Data provided.
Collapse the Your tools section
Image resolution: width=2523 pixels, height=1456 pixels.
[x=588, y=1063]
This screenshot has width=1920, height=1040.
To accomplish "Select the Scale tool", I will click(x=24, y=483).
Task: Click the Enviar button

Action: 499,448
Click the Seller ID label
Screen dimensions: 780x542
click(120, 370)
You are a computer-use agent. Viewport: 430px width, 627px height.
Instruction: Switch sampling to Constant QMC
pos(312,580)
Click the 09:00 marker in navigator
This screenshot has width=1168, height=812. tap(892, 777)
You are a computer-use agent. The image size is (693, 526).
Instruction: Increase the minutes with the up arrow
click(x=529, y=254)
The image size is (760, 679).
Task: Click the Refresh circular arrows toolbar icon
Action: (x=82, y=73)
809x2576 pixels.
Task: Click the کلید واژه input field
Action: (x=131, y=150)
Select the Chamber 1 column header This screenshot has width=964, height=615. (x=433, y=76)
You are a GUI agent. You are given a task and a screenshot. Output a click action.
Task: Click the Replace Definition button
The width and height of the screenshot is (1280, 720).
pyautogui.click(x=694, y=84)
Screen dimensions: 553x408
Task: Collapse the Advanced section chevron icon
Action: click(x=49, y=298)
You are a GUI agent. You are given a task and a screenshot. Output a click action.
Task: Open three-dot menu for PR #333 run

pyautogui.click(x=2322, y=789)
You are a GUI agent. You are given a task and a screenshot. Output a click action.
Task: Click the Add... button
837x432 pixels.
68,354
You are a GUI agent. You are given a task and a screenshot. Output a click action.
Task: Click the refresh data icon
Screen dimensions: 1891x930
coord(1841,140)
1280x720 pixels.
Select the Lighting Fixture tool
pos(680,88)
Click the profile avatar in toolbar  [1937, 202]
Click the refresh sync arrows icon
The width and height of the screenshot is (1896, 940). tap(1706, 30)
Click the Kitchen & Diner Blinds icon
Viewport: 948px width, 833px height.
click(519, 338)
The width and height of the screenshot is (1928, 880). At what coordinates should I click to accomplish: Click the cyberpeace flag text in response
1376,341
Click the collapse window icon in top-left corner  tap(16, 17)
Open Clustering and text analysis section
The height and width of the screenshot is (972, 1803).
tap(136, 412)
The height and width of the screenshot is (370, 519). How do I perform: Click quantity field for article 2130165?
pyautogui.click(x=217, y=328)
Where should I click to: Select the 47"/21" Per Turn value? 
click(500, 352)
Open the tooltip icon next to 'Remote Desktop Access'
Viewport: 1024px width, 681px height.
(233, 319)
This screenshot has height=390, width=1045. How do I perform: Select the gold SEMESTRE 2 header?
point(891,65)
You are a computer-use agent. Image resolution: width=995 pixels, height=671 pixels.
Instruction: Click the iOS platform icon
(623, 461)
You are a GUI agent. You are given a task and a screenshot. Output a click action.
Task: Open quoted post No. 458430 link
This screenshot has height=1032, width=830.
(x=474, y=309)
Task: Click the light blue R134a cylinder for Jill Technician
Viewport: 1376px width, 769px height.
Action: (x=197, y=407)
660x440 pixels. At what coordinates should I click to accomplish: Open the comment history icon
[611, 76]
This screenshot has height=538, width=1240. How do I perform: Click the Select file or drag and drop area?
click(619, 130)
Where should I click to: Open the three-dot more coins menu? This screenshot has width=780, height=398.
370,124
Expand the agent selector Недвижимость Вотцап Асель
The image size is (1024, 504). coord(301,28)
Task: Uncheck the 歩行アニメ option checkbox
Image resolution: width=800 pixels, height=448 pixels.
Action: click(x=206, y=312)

Set problem. Reproduce all of the data above word for word, keeping every line in its original order.

Correct output.
Collapse the Your tools section
Image resolution: width=2523 pixels, height=1456 pixels.
[x=588, y=1063]
This screenshot has width=1920, height=1040.
To accomplish "Select the Scale tool", I will click(x=24, y=483).
Task: Click the Enviar button

Action: 499,448
Click the Seller ID label
Screen dimensions: 780x542
click(120, 370)
You are a computer-use agent. Viewport: 430px width, 627px height.
Instruction: Switch sampling to Constant QMC
pos(312,580)
Click the 09:00 marker in navigator
This screenshot has width=1168, height=812. tap(892, 777)
You are a computer-use agent. The image size is (693, 526).
Instruction: Increase the minutes with the up arrow
click(x=529, y=254)
The image size is (760, 679).
Task: Click the Refresh circular arrows toolbar icon
Action: (x=82, y=73)
809x2576 pixels.
Task: Click the کلید واژه input field
Action: (x=131, y=150)
Select the Chamber 1 column header This screenshot has width=964, height=615. (x=433, y=76)
You are a GUI agent. You are given a task and a screenshot. Output a click action.
Task: Click the Replace Definition button
The width and height of the screenshot is (1280, 720).
pyautogui.click(x=694, y=84)
Screen dimensions: 553x408
Task: Collapse the Advanced section chevron icon
Action: click(x=49, y=298)
You are a GUI agent. You are given a task and a screenshot. Output a click action.
Task: Open three-dot menu for PR #333 run

pyautogui.click(x=2322, y=789)
You are a GUI agent. You are given a task and a screenshot. Output a click action.
Task: Click the Add... button
837x432 pixels.
68,354
You are a GUI agent. You are given a task and a screenshot. Output a click action.
Task: Click the refresh data icon
Screen dimensions: 1891x930
coord(1841,140)
1280x720 pixels.
Select the Lighting Fixture tool
pos(680,88)
Click the profile avatar in toolbar  [1937, 202]
Click the refresh sync arrows icon
The width and height of the screenshot is (1896, 940). tap(1706, 30)
Click the Kitchen & Diner Blinds icon
Viewport: 948px width, 833px height.
click(519, 338)
The width and height of the screenshot is (1928, 880). At what coordinates should I click to accomplish: Click the cyberpeace flag text in response
1376,341
Click the collapse window icon in top-left corner  tap(16, 17)
Open Clustering and text analysis section
The height and width of the screenshot is (972, 1803).
tap(136, 412)
The height and width of the screenshot is (370, 519). How do I perform: Click quantity field for article 2130165?
pyautogui.click(x=217, y=328)
Where should I click to: Select the 47"/21" Per Turn value? 
click(500, 352)
Open the tooltip icon next to 'Remote Desktop Access'
Viewport: 1024px width, 681px height.
(233, 319)
This screenshot has height=390, width=1045. How do I perform: Select the gold SEMESTRE 2 header?
point(891,65)
You are a computer-use agent. Image resolution: width=995 pixels, height=671 pixels.
Instruction: Click the iOS platform icon
(623, 461)
You are a GUI agent. You are given a task and a screenshot. Output a click action.
Task: Open quoted post No. 458430 link
This screenshot has height=1032, width=830.
(x=474, y=309)
Task: Click the light blue R134a cylinder for Jill Technician
Viewport: 1376px width, 769px height.
Action: (x=197, y=407)
660x440 pixels. At what coordinates should I click to accomplish: Open the comment history icon
[611, 76]
This screenshot has height=538, width=1240. How do I perform: Click the Select file or drag and drop area?
click(619, 130)
Where should I click to: Open the three-dot more coins menu? This screenshot has width=780, height=398.
370,124
Expand the agent selector Недвижимость Вотцап Асель
The image size is (1024, 504). coord(301,28)
Task: Uncheck the 歩行アニメ option checkbox
Image resolution: width=800 pixels, height=448 pixels.
Action: click(x=206, y=312)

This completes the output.